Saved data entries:
————————

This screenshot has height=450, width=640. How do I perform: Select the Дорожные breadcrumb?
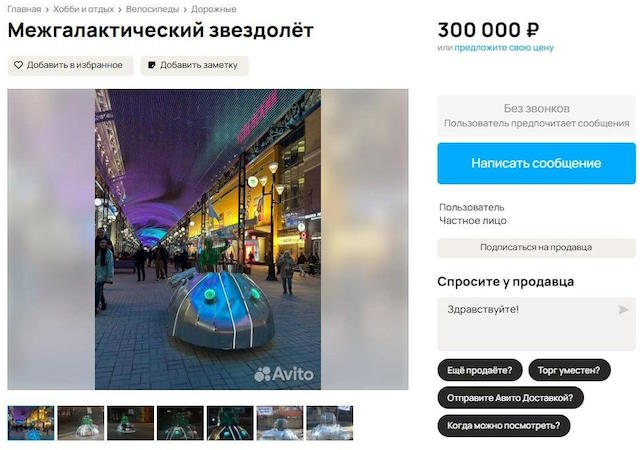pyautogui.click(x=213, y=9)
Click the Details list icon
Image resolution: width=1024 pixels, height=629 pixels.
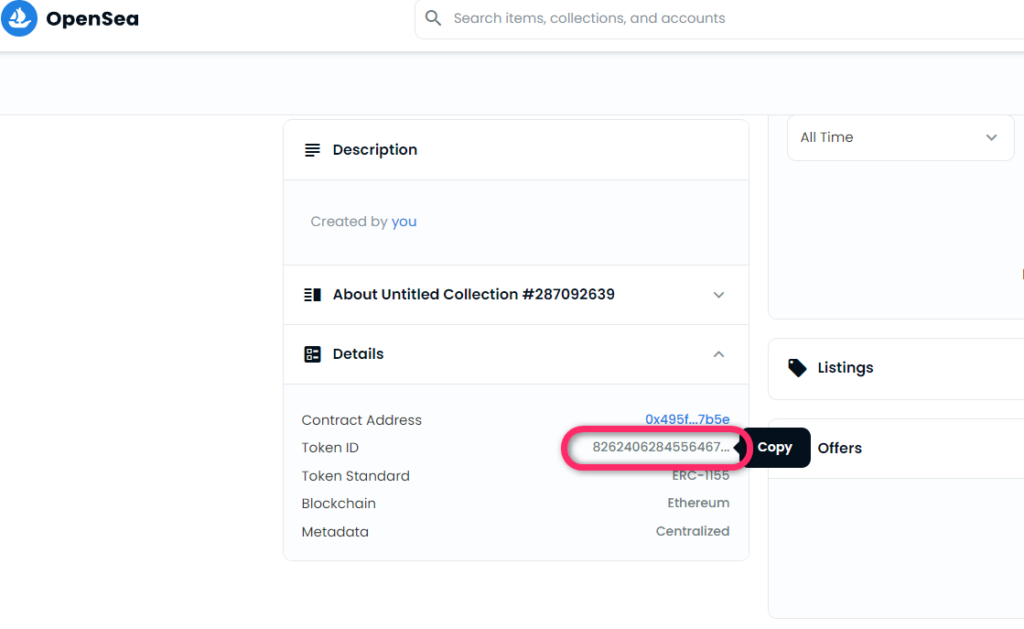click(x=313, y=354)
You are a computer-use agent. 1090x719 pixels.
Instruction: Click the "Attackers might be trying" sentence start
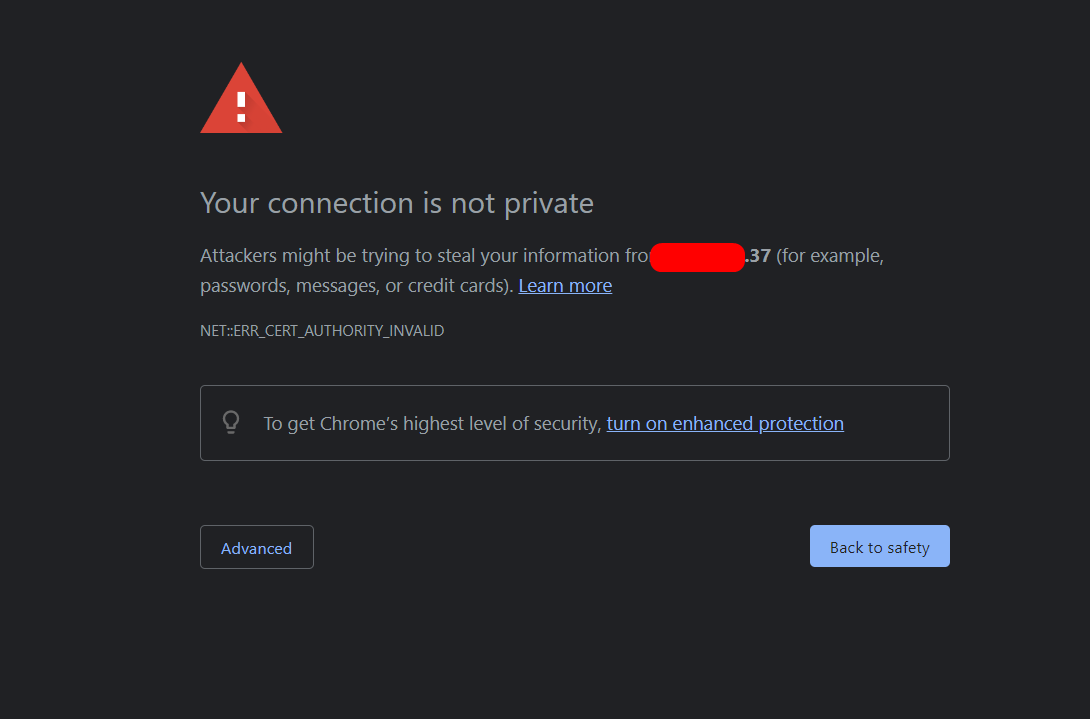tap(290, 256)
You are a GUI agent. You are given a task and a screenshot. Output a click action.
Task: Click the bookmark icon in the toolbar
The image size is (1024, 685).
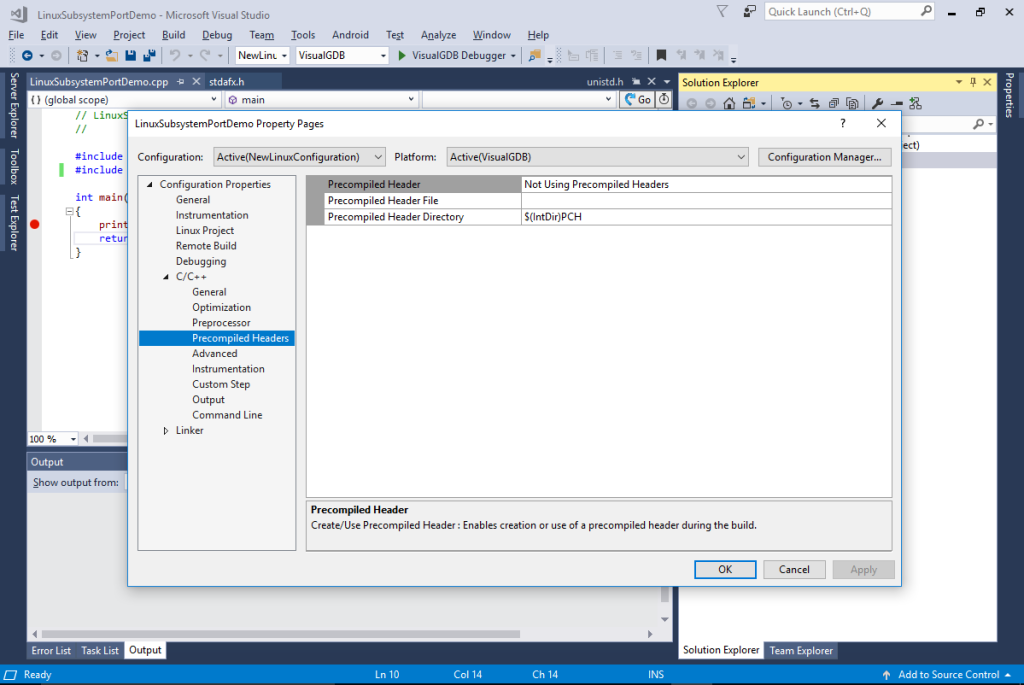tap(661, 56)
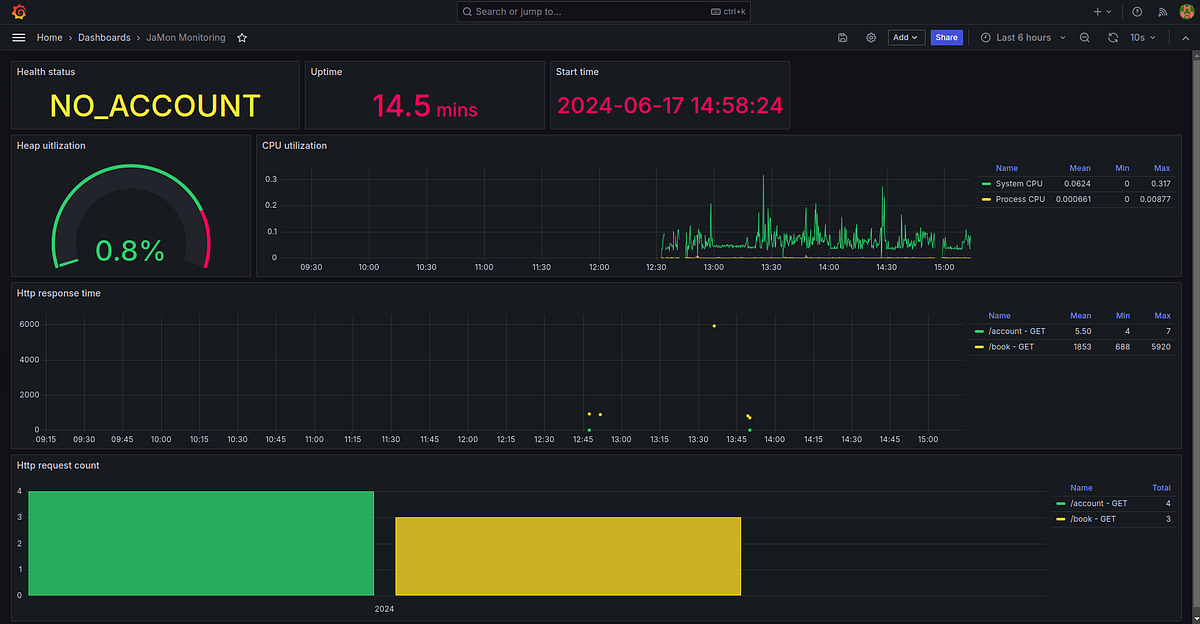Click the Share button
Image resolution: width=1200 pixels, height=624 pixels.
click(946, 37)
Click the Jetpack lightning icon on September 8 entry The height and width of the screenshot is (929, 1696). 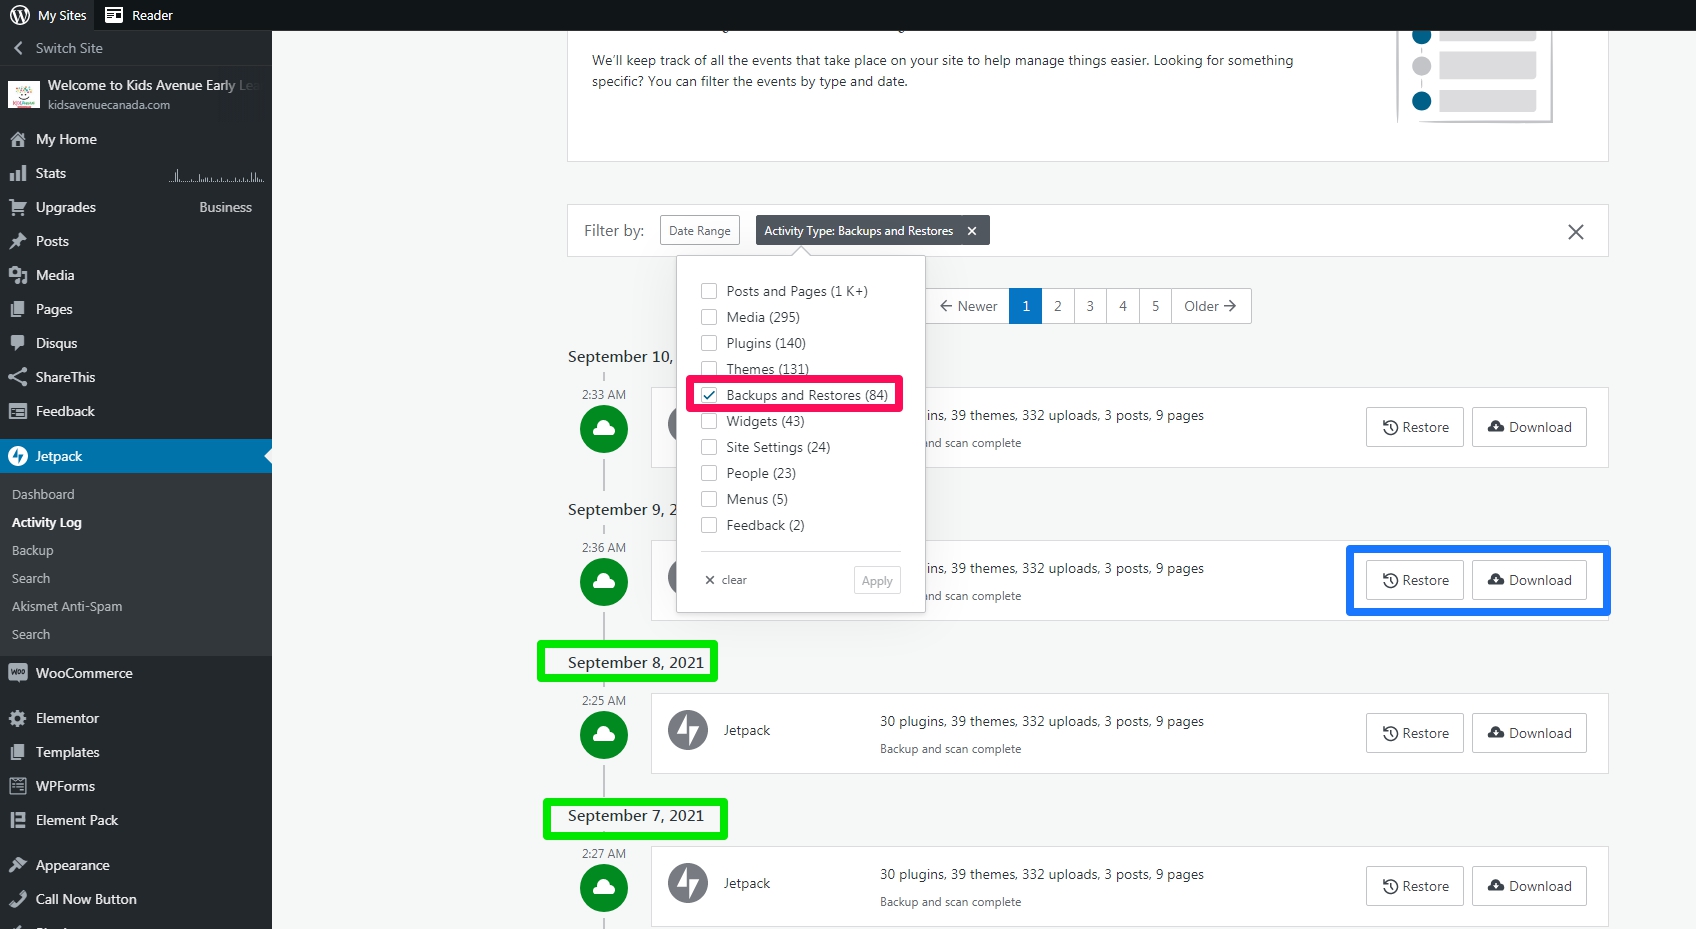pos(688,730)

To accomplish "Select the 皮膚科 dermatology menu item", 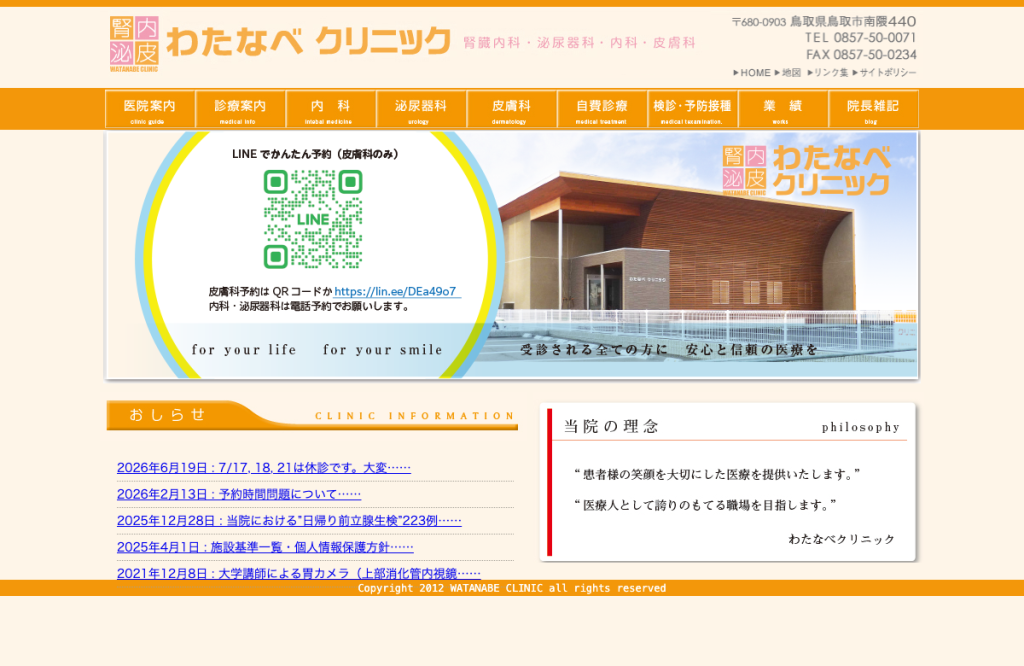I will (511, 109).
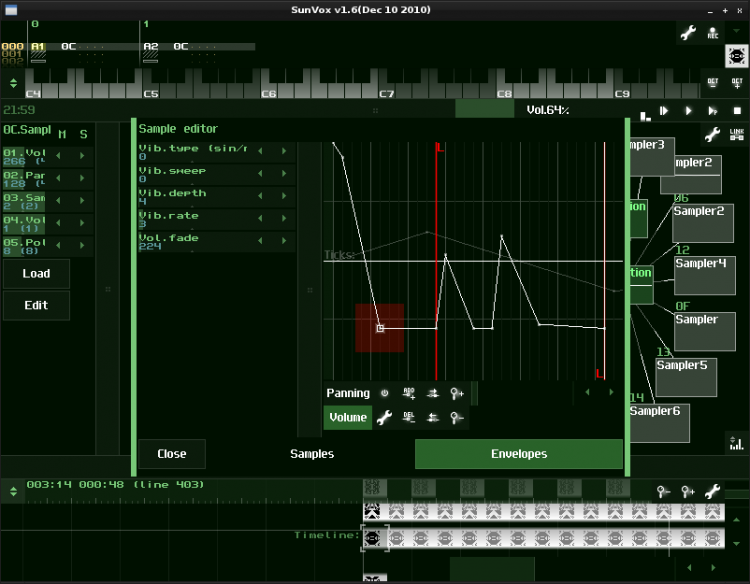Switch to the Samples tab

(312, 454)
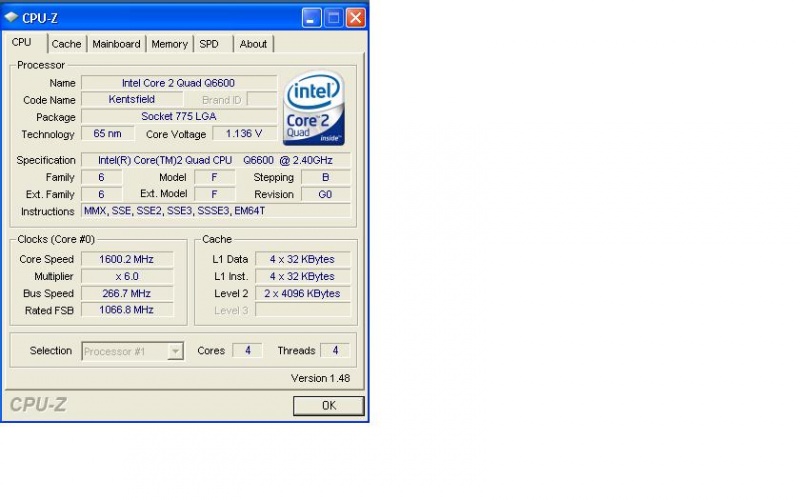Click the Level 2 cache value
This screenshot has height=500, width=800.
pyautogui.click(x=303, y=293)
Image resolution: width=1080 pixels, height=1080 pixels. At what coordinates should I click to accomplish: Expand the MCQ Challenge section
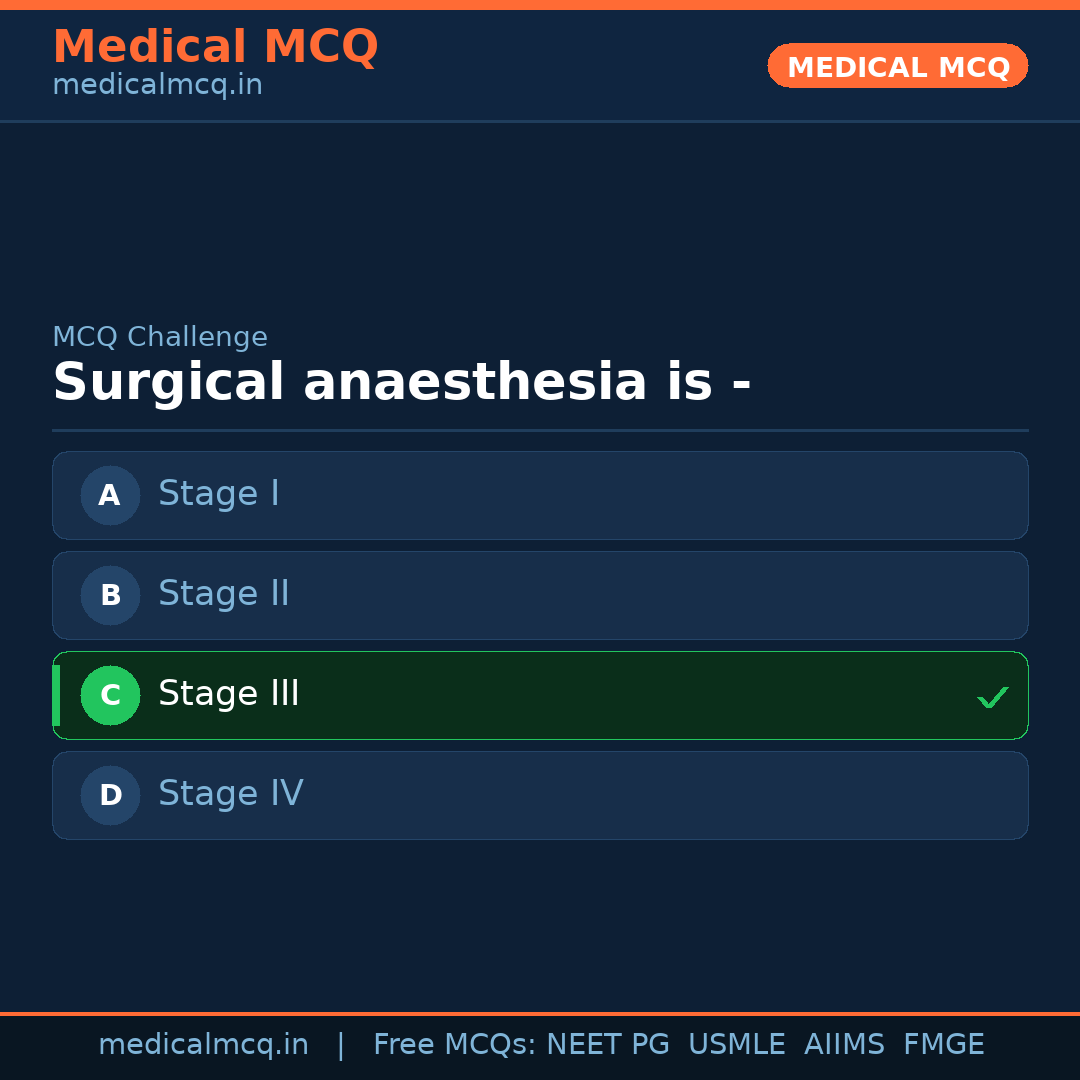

————————

» WORK REQUIRED
What lines of the data contain the string "agent"? List them.

» SOLUTION FOR THIS PROBLEM
You are a computer-use agent. 1090x719 pixels.
You are a GUI agent. You are given a task and a screenshot. Output a click action.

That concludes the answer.